Segment Open
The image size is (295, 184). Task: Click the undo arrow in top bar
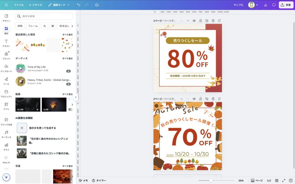[x=79, y=5]
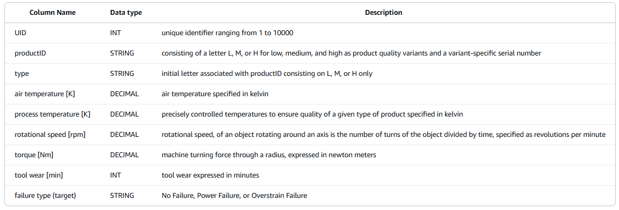This screenshot has width=619, height=210.
Task: Click the Column Name header
Action: pyautogui.click(x=52, y=13)
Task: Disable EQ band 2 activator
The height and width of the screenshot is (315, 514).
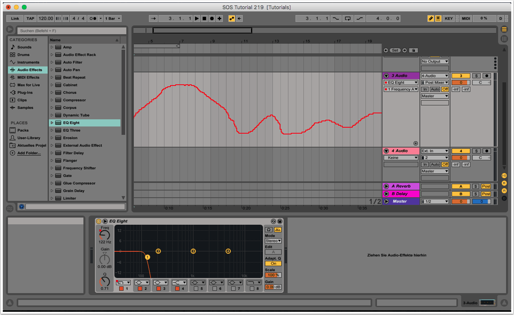Action: coord(140,288)
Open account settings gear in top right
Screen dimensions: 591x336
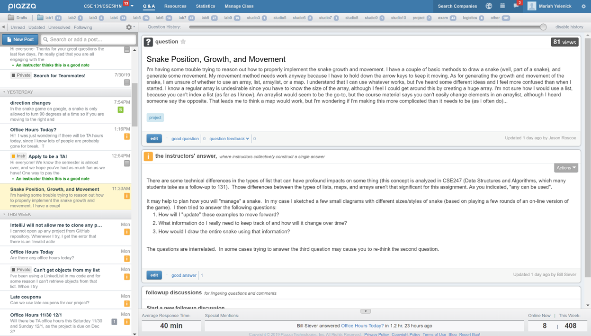pos(582,6)
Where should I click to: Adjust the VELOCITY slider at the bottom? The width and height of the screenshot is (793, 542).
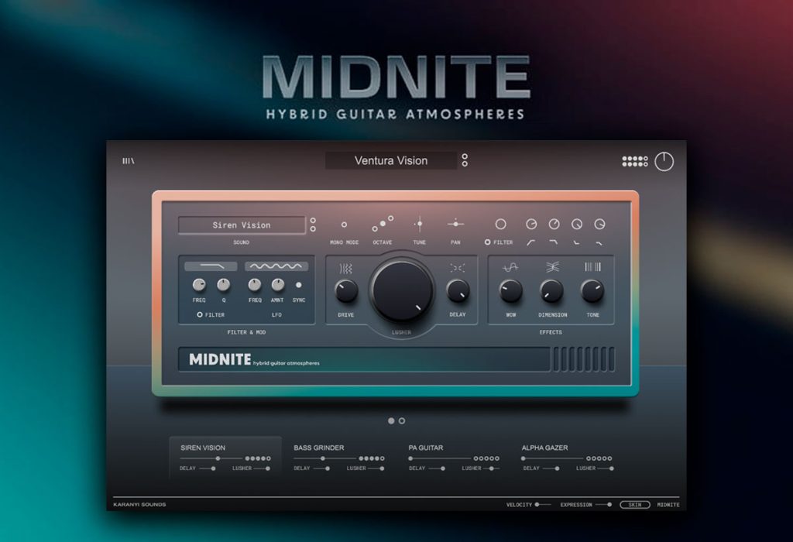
Segment Closed
§ EXERCISE
Exclude the pictures from the copy. Retype exactly the lines running from the one containing "Open account settings gear in top right" through the last line of the listing.

§ ANSWER FOR THE TASK
Open account settings gear in top right
Screen dimensions: 591x336
pos(582,6)
Where should I click to: Adjust the VELOCITY slider at the bottom? The width and height of the screenshot is (793, 542).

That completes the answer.